**DIRECTIONS**
From first entry to last, give the listing again verbatim.

**DATA FOR THIS TASK**
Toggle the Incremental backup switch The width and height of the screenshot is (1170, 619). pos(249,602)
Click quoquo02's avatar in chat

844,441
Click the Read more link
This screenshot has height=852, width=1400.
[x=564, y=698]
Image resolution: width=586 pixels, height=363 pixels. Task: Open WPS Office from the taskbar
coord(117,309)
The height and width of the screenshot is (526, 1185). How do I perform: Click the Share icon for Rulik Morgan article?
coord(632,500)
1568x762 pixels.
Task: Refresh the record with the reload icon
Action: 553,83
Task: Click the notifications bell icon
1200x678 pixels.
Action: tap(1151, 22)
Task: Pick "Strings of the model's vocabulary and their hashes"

**RESPONSE TO THE EXERCISE**
Toggle the Incremental backup switch The width and height of the screenshot is (1170, 619). pos(249,602)
Click quoquo02's avatar in chat

844,441
Click the Read more link
This screenshot has height=852, width=1400.
[x=564, y=698]
Image resolution: width=586 pixels, height=363 pixels. Task: Open WPS Office from the taskbar
coord(117,309)
The height and width of the screenshot is (526, 1185). How do I perform: Click the Share icon for Rulik Morgan article?
coord(632,500)
1568x762 pixels.
Task: Refresh the record with the reload icon
Action: 553,83
Task: Click the notifications bell icon
1200x678 pixels.
Action: tap(1151, 22)
Task: Pick "Strings of the model's vocabulary and their hashes"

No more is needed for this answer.